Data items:
▬▬▬▬▬▬▬▬▬▬

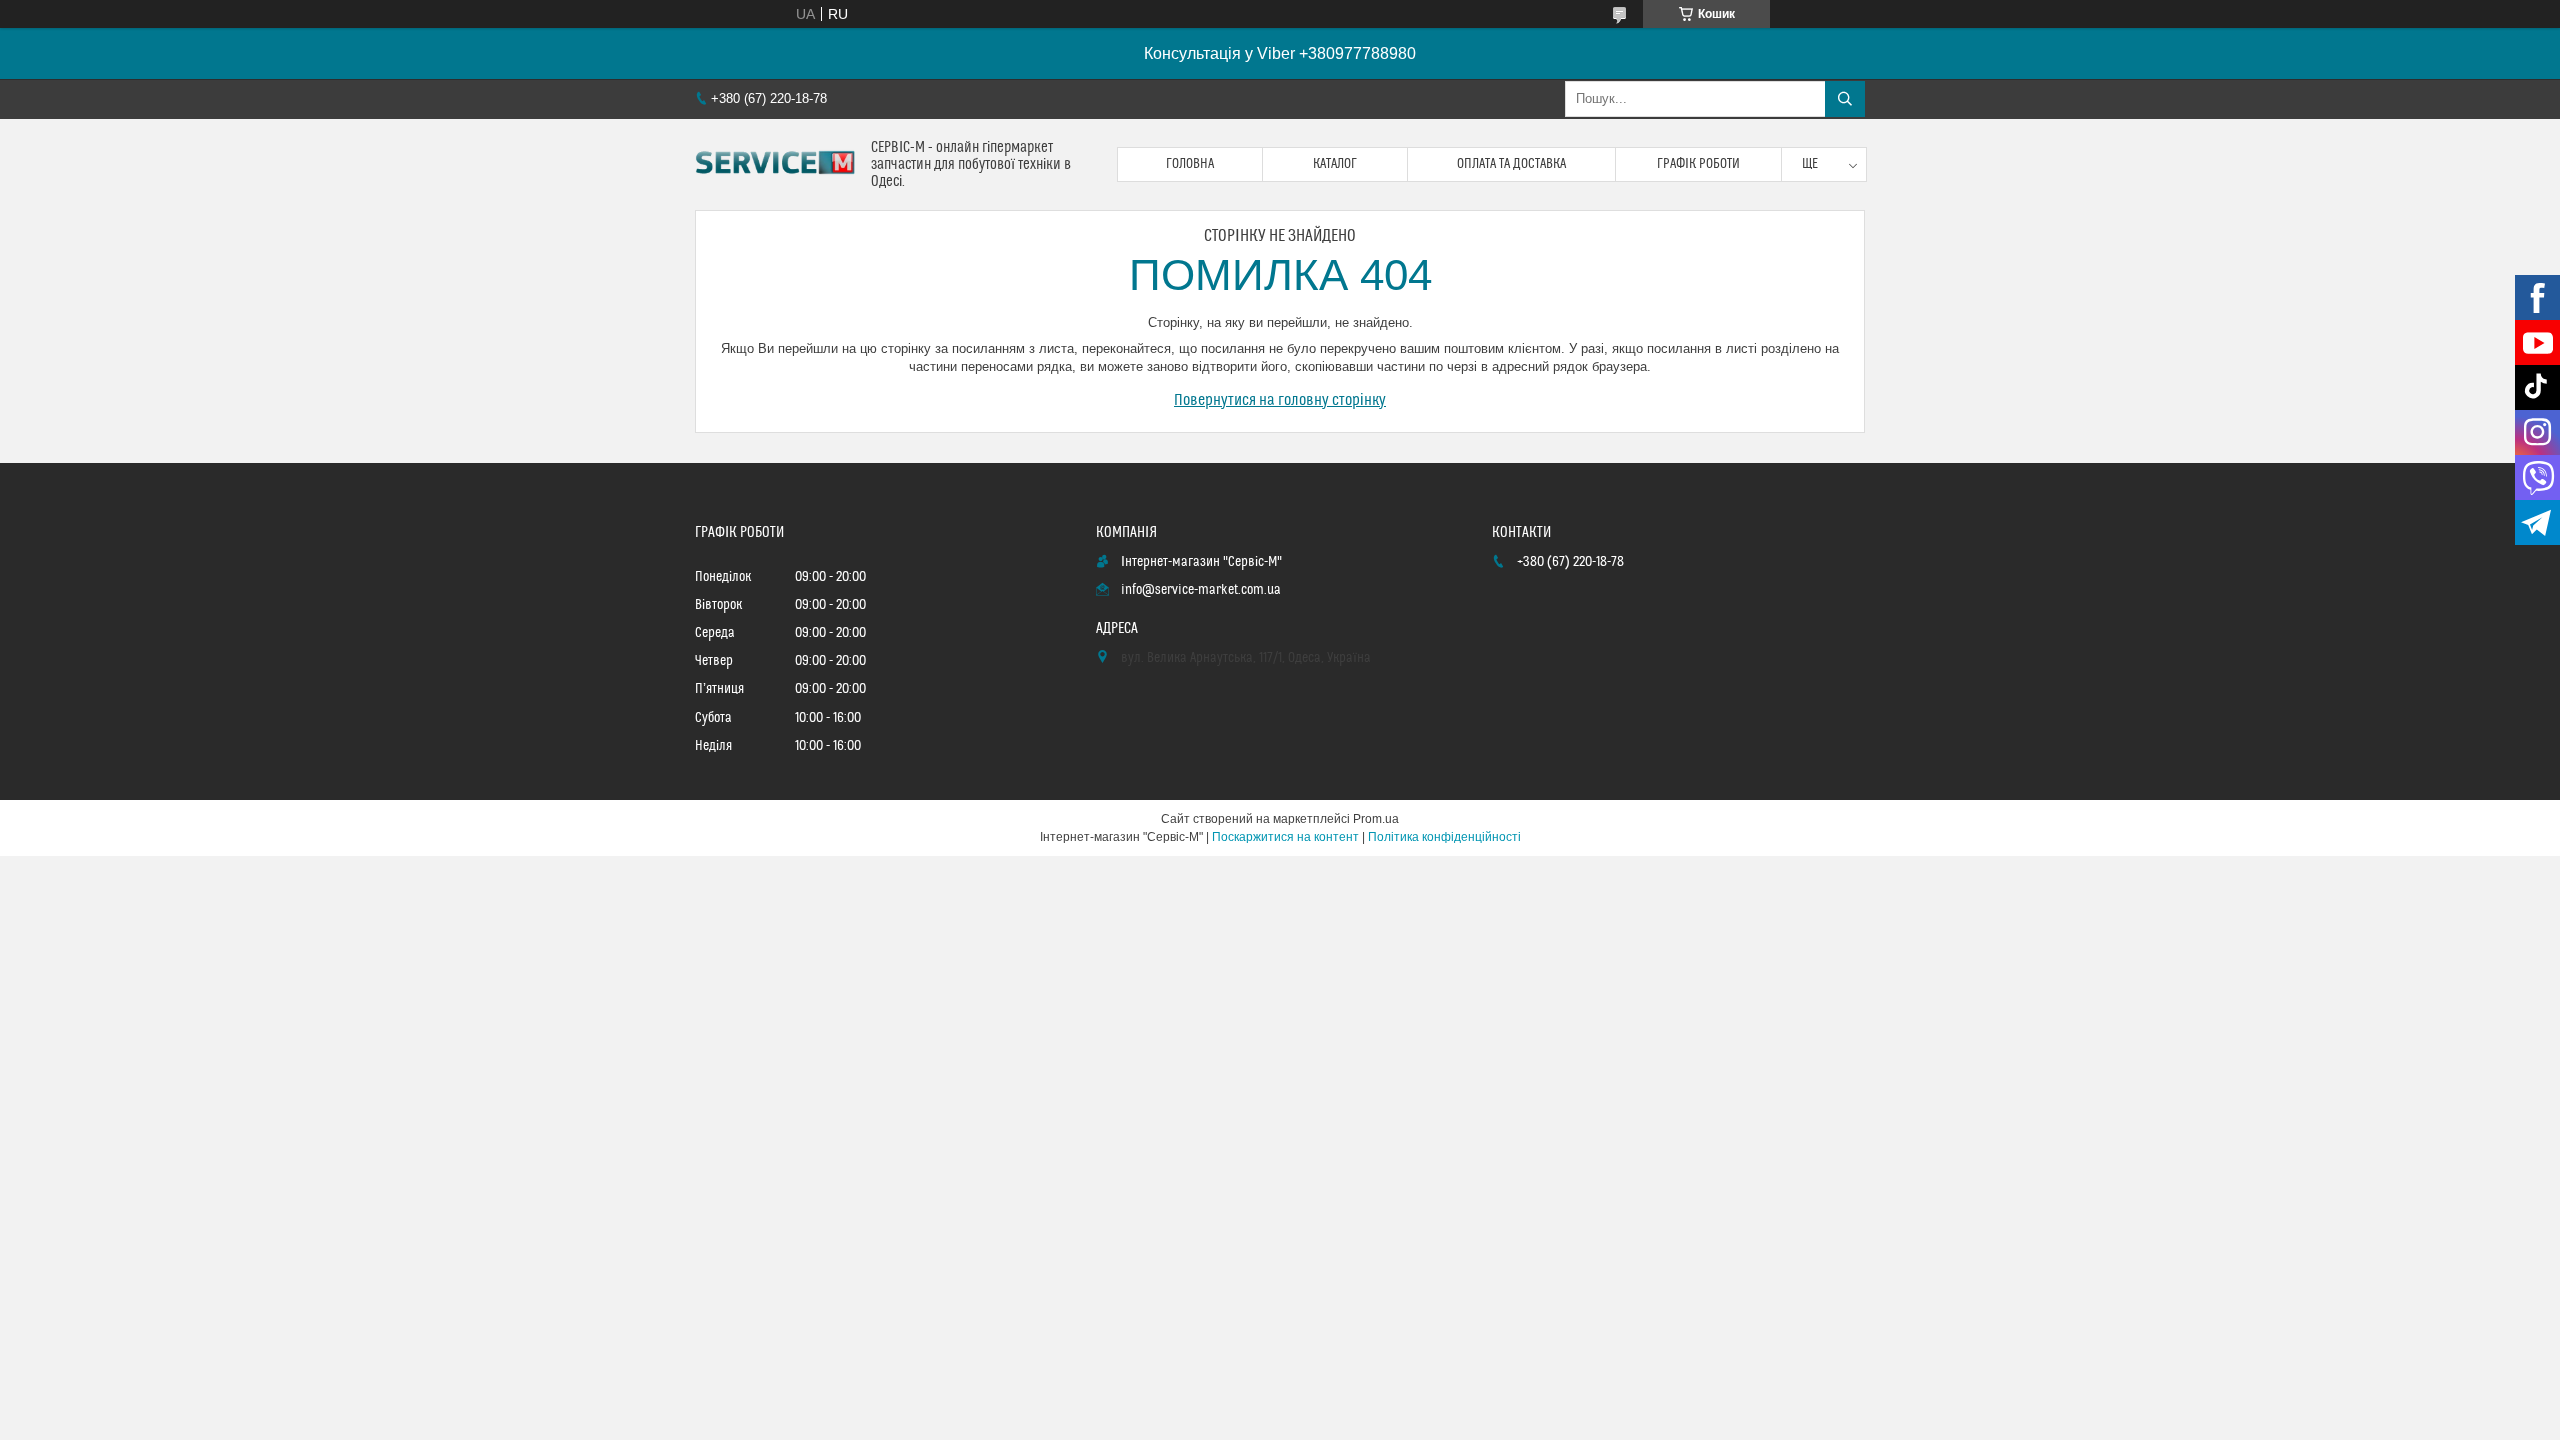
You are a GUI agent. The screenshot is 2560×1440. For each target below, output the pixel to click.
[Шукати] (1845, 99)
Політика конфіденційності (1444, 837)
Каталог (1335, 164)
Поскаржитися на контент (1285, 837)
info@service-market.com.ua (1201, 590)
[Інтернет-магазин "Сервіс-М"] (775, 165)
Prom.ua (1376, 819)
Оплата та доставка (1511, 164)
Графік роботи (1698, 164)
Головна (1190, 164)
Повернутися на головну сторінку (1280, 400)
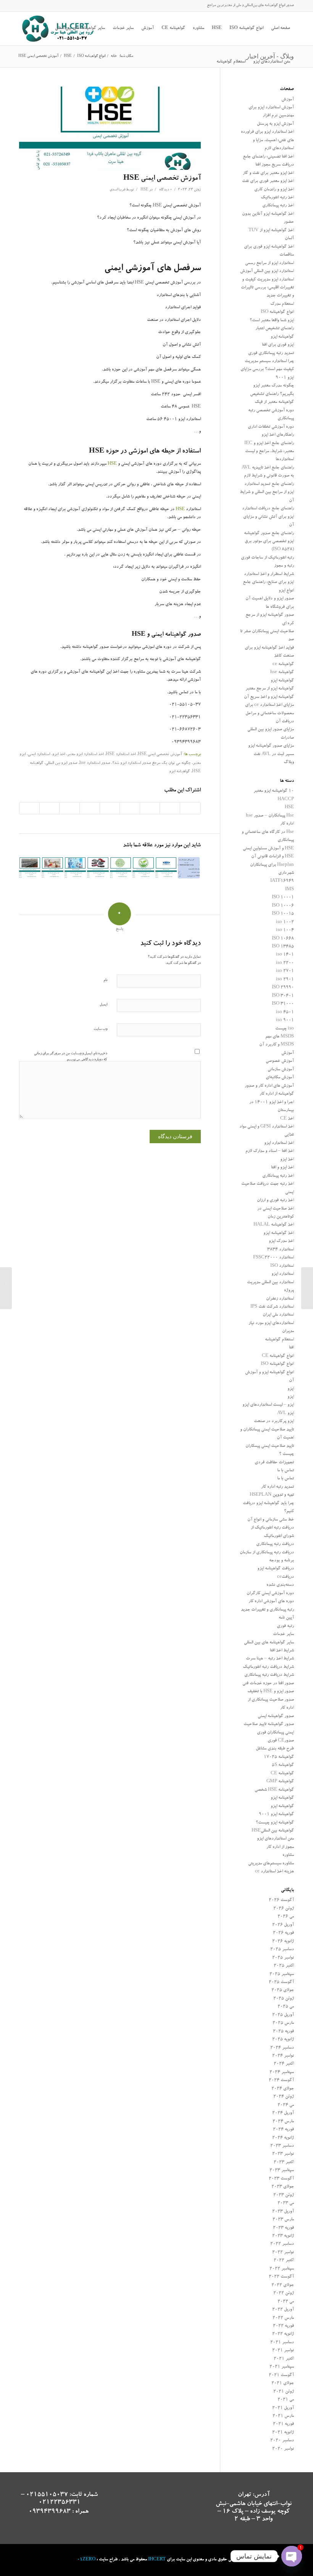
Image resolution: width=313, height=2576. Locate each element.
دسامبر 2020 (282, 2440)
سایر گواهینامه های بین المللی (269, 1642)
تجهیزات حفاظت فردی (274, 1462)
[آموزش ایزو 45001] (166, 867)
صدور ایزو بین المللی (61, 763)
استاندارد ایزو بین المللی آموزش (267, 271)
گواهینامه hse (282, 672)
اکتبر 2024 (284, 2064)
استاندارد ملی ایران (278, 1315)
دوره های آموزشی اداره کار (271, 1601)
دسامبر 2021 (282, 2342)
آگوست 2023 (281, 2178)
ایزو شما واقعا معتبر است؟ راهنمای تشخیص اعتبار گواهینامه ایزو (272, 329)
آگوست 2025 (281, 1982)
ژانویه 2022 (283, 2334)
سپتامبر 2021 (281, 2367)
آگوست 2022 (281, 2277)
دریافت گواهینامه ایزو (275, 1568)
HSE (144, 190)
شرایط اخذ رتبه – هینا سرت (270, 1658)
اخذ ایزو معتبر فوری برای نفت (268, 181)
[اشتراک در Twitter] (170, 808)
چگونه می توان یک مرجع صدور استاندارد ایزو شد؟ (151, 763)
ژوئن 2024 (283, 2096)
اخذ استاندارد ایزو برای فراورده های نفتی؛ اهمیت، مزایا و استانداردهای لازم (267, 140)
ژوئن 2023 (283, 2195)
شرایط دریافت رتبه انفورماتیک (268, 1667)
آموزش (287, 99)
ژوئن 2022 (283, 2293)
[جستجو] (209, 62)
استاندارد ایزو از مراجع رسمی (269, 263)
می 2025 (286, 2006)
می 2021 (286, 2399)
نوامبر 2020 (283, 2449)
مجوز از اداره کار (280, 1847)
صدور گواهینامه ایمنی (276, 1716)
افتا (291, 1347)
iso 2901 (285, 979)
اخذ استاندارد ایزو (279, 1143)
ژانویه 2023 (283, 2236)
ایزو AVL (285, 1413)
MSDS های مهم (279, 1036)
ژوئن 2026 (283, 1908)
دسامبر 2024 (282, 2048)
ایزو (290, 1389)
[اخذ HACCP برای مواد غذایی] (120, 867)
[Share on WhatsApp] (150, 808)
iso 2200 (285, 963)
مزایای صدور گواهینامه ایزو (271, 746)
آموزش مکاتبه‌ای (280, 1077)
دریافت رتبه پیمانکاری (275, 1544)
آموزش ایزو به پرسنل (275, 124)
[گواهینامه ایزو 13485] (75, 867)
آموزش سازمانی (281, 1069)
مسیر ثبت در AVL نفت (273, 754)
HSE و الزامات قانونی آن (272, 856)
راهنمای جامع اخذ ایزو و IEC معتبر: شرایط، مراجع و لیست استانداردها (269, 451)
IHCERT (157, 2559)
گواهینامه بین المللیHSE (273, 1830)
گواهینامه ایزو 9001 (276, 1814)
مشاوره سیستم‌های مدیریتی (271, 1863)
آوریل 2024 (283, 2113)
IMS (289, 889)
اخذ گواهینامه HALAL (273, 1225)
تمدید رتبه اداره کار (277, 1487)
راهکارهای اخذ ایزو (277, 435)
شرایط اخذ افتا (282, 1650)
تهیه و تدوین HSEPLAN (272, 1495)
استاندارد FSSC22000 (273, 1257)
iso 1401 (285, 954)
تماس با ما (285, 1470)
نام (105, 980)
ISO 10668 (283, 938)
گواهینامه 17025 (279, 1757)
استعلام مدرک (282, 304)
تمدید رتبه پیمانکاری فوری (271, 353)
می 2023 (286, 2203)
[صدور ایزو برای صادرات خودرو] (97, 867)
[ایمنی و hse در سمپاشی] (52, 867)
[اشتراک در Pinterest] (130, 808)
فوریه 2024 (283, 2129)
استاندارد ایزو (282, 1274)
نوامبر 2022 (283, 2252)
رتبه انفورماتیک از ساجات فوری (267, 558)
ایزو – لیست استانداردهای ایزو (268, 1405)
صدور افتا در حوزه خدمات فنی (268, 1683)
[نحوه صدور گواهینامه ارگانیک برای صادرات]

▬▬▬▬▬▬▬▬▬▬

**Required work:** In the records above, find each line that holds the word "شرایط"; copy all such lines.

**Task response:**
شرایط اخذ رتبه – هینا سرت (270, 1658)
شرایط دریافت رتبه انفورماتیک (268, 1667)
راهنمای جامع اخذ ایزو و IEC معتبر: شرایط، مراجع و لیست استانداردها (269, 451)
شرایط اخذ افتا (282, 1650)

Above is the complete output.